Mit nur 22 Jahren und in kürzester Zeit konnte Luciano seinen Traum erfüllen und in der Gastronomie Karriere machen. "Ich hatte das Gefühl, auf einem anderen Planeten gelandet zu sein", fährt er fort. "Faire Löhne, sofortige Einstellung, Karrieremöglichkeiten, mit anderen Worten, alles, was ich in Italien nicht bekommen habe. Innerhalb kürzester Zeit arbeitete ich in Fünf-Sterne-Hotels und anderen Spitzenbetrieben". Doch eines Tages veränderte ein Unfall sein Leben. "Ich war Opfer eines schweren Rollerunfalls, der zur Amputation des linken Beins führte", sagt Muscarella. "Es war der 15. Juli 2015. Das Leben brach über mir zusammen. Nicht nur dass der Unfall meine Träume beendete, ich fand mich auch mit einer fehlenden Gliedmaße wieder, und musste mit vielen Medikamenten behandelt werden."
Sein Behandlungsplan beinhaltete Paracetamol, gegen das Muscarella allergisch ist, Antibiotika, Kodein gegen die Schmerzen und Schlaftabletten, um nachts etwas Ruhe zu bekommen. Lucianos Niedergeschlagenheit hielt an, bis er die wohltuende Wirkung von Cannabis entdeckte.
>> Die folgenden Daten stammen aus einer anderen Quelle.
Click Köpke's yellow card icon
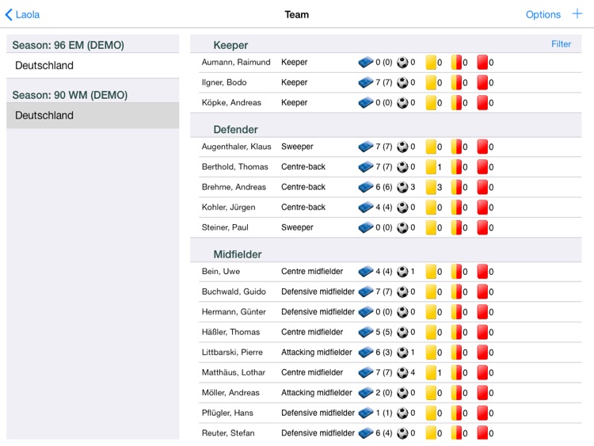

Er erzählt: "Eines Tages wurde mir Cannabis ins Krankenhaus gebracht. Ich kam im Rollstuhl herunter und rauchte nach etwa eineinhalb Monaten Abstinenz. Ich erinnere mich noch sehr gut an die allererste Wirkung. Nachdem ich einen Monat lang einen Katheter benutzt hatte, konnte ich endlich ohne Hilfe urinieren. Alle Muskeln waren entspannt, ich hatte keinen zusammengezogenen Unterleib und keine Schmerzen mehr. Meine düstere und traurige Stimmung verbesserte sich, ich brach sogar in schallendes Gelächter aus, obwohl es die dunkelste Zeit meines Lebens war. Ich ertappte mich dabei, wie ich ausrief: Wie können sie nur sagen, dass es eine Droge ist!".
Innerhalb kürzester Zeit konnte Luciano alle anderen Medikamente absetzen. In Malta ist es möglich, medizinisches Cannabis in Apotheken mit einem Rezept zu kaufen. "Ich hatte das Glück, Dr. Andrew Agius von der Schmerzklinik zu treffen", fährt er fort. "Er erklärte mir, wie ich Cannabis verwenden kann, wie man es einnimmt, und jetzt habe ich ein Rezept für etwa 1,5 Gramm pro Tag, die ich zur Bekämpfung chronischer Schmerzen nutze."
Das kürzlich verabschiedetet Anbaugesetzt ermöglicht es Luciano, mit der Eigenproduktion zu experimentieren. "Als ich die Nachricht hörte, konnte ich es nicht glauben", erklärt er triumphierend. "Ich gebe etwa 450 Euro (470 US-Dollar) im Monat für Cannabis aus, und jetzt kann ich unabhängig meine eigene Medizin herstellen, denn das ist es, worüber wir hier reden, eine Medizinbombe.
Vor wenigen Tagen habe ich meine erste Pflanze geerntet. Es kann nicht sein, dass Länder die Verwendung von Cannabis behindern, wir brauchen mehr Forschung, mehr Anwendungsgebiete, damit das, was ich erlebt habe, auch anderen Patienten helfen kann. Ich habe vier oder fünf Medikamente abgesetzt, und meine gesamte Therapie besteht aus der medizinischen Verwendung von Cannabis, einer Pflanze, die ich in meiner Wohnung anbaue."
Er fügt hinzu: "Es ist eine wunderbare Pflanze, die es mir ermöglicht hat, weiterzuleben, denn heute, nachdem meine Karriere als Koch unterbrochen wurde, betreibe ich zusammen mit meiner Partnerin einen Tante-Emma-Laden und habe auch dank der Prothese, die mir vom Nationalen Gesundheitsdienst zur Verfügung gestellt wurde, wieder gute Zukunftsaussichten."